My first fish for 2007 was a 24cm bream.
Was up on the Noosa river in a hired party/bbq boat with the family and outlaws having bbq lunch and a fish for new years day. Had a berly trail going and could see good Bream in it. Flicking soft plastics and watching the placiy swim past the Breams nose and didn't have any takers.
The daughter was feeding a few ducks some bread and the bream were smashing the leftovers. I put a large pice of bread on a unweighted hook[with much protest from the wife saying "Hey that's for lunch" ] and floated it down the river and got smashed by the bream.

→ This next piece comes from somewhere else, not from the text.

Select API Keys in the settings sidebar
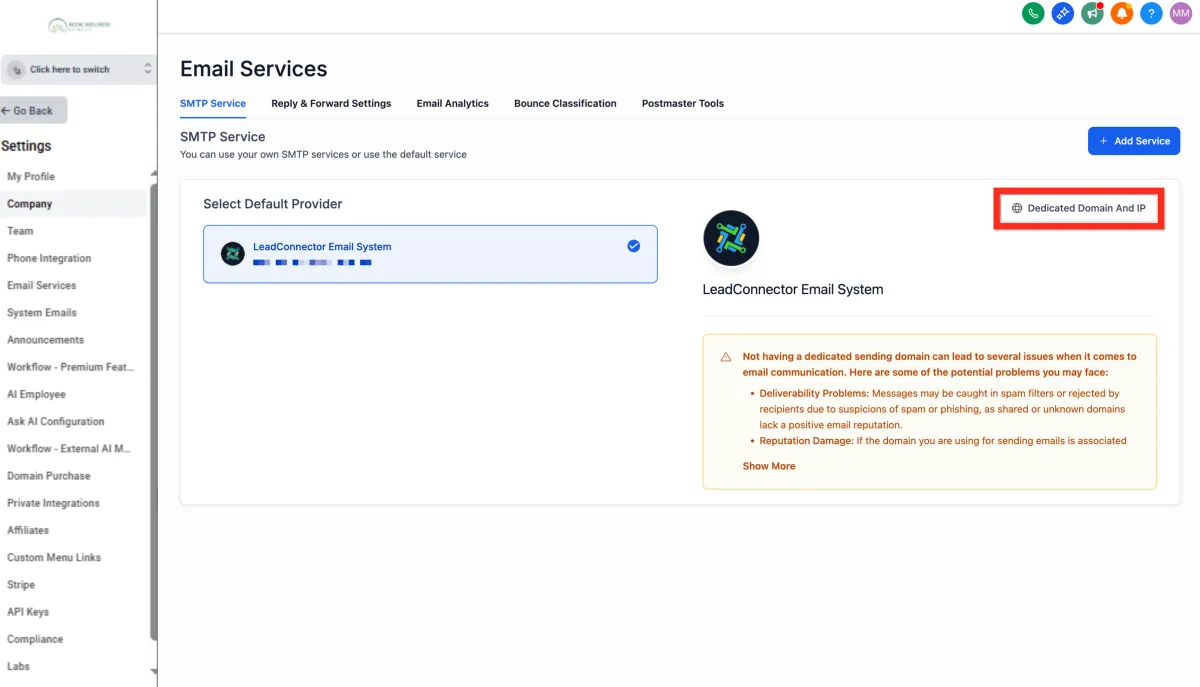The height and width of the screenshot is (687, 1200). 28,612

I was on and landed me a 24cm bream. That was the only fish for the trip but had a nice few hours on the river anyway.

Have not been out in the yak yet but can't wait to land me first fish from that in 2007.


----------



## fishing mik (Dec 5, 2006)

First fish the smorning in minnamurra river 40cm flathead on sp

cheers mik


----------



## Red Herring (Dec 18, 2006)

A little squire at Coochie. Not much happening out there today. Fish are on holidays me thinks!

RH


----------



## Davey G (Jan 15, 2006)

not off the yak, but a quick lash thisarvo off my locl wharf produced a fiesty little pinky - only around 24cm, but nonetheless my first fish of the year.. I hope there will be many more!


----------



## fishtales (May 7, 2006)

Mine was a 52 cm bass caught at 5.45am, but not from a yak.

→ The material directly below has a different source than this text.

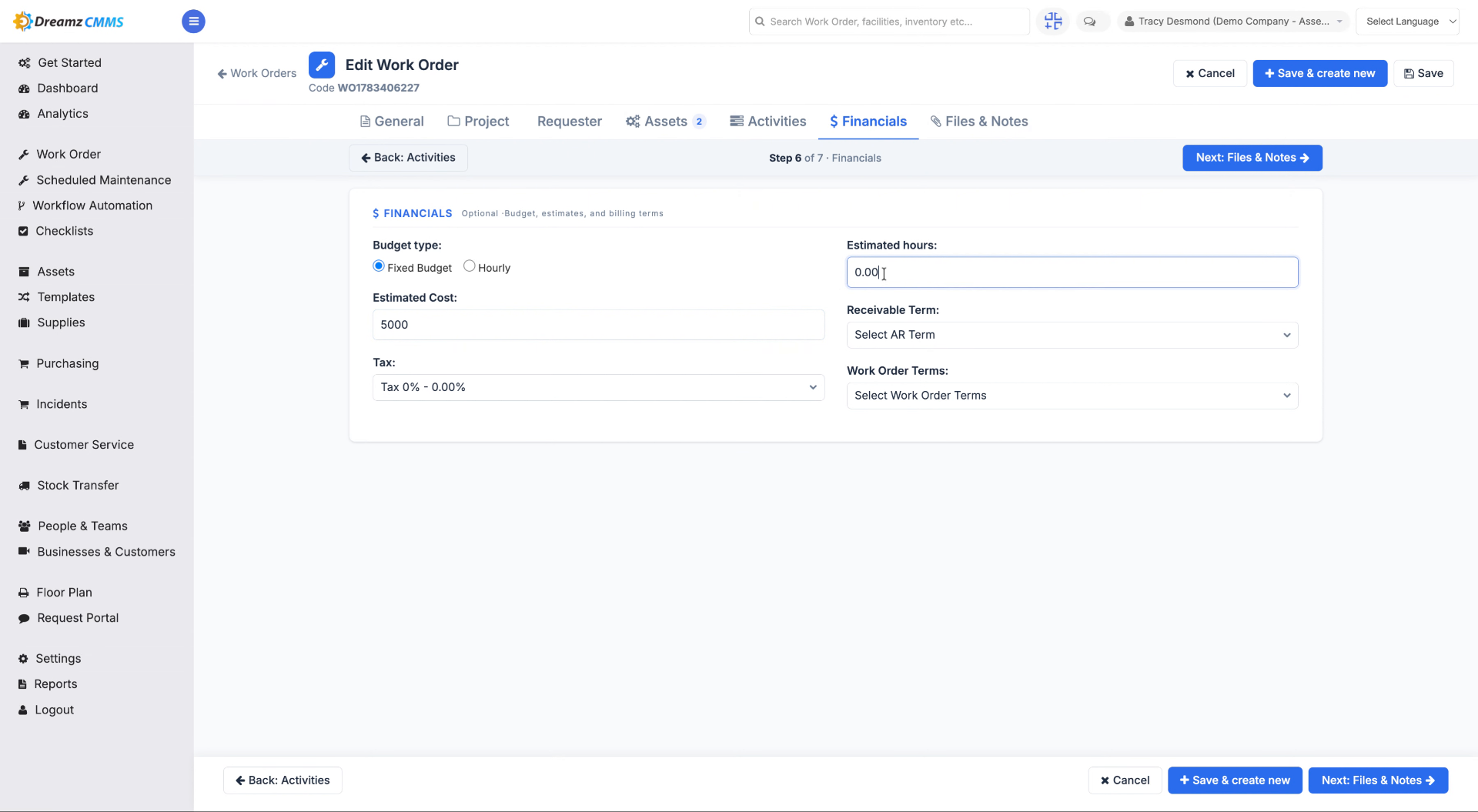Click into the Estimated Cost field
Image resolution: width=1478 pixels, height=812 pixels.
598,325
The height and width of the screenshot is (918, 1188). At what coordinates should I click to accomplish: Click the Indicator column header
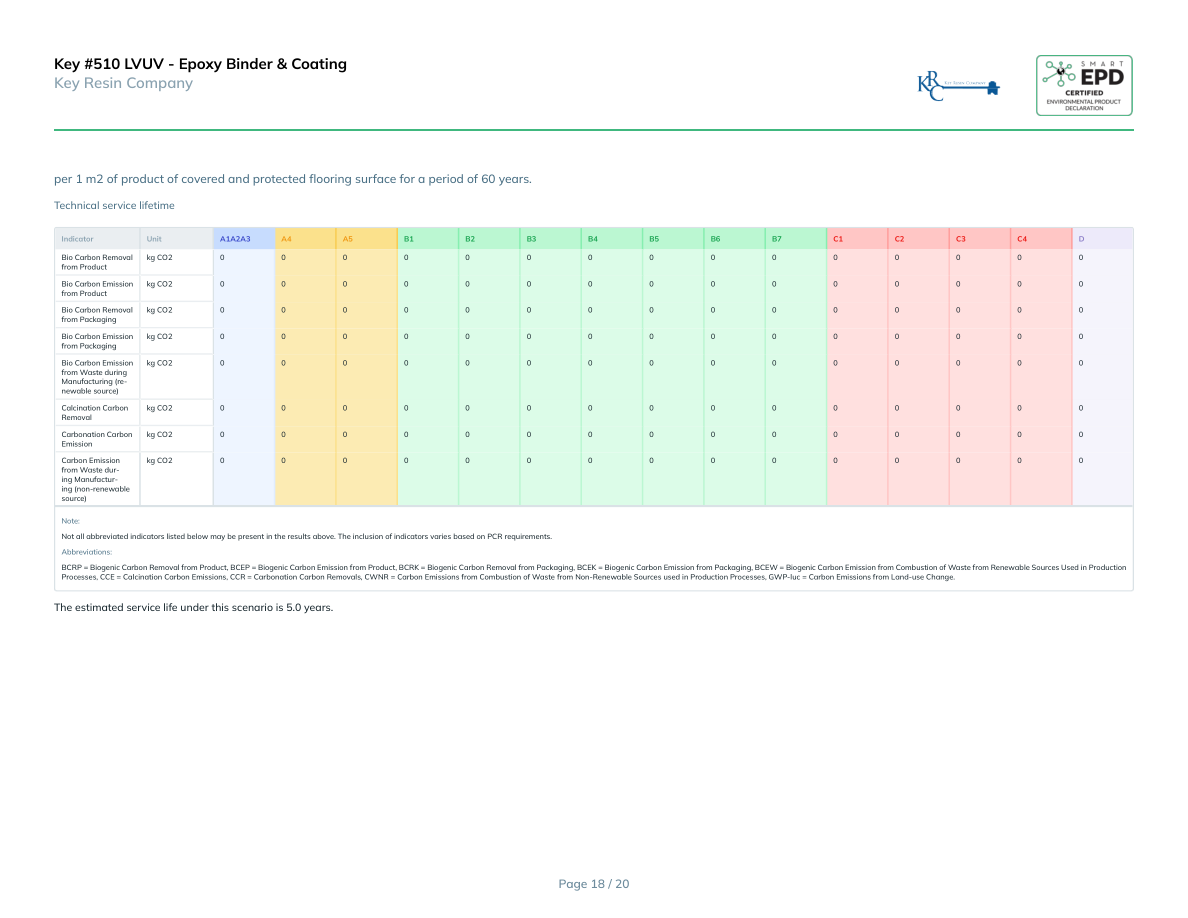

I hope you all have a bloody great new year, and may all you're yak trips yield many fish. 

Chris


----------



## Fishing Man (Oct 4, 2006)

i managed a few bass to open 2007, 
hopefully its a very fruitful year for all of us,

bring on the fish


----------



## paffoh (Aug 24, 2006)

Canberra has had 3 days of extreme storms ( 1m of hail etc etc ) but if it clears up in the next few days & going off my track record id say a 20cm Redfin will be on the cards ( 30cm if im lucky! )

PS - Thats some 52cm Bass <drool>


----------



## YakAtak (Mar 13, 2006)

47cm yellabelly off the yak at somerset this morning.


----------



## JD (Jul 2, 2006)

Bugger-----Haven't been fishing this year. Tomorrow I hope.


----------



## onemorecast (Apr 17, 2006)

34 cm Bream caught this morning in Cowan Creek


----------



## alpha (Aug 18, 2006)

I caught this monster in my dads backyard (not out my kayak)
on a live poddy. 
I don't know if this is a good or bad sign of what is to come :? 
Happy new year to you all.


----------



## Jay (May 26, 2006)

mine was a small bass at yarramundi


----------



## shayned (Jul 12, 2006)

Hey alpha, that's one nice big armful of shark bait that you've got there!!!


----------



## knot-too-fast (May 21, 2006)

10 undersized pinkie's, 1 flathead and a Puffer Fish :shock: in Merimbula Lake.
I was fishing in the rain which was the best part of it


----------



## troppo (Feb 1, 2006)

Alpha: That's a big eel! Brings back memories of what I used to catch in other people's backyards until they caught me trespassing. Don't know why they got upset, they had 1,000s X acres and it wasn't me that used to light fires and burn down the bush.

Fishtales: A 52 cm bass is huge! Well done. If you had used ya yak, ya might have got a 58 cm one.


----------



## sam60 (Aug 30, 2005)

first fish for 2007 a 43cm flatty........followed by a 63cm ..... alas on the beach and not in a yak


----------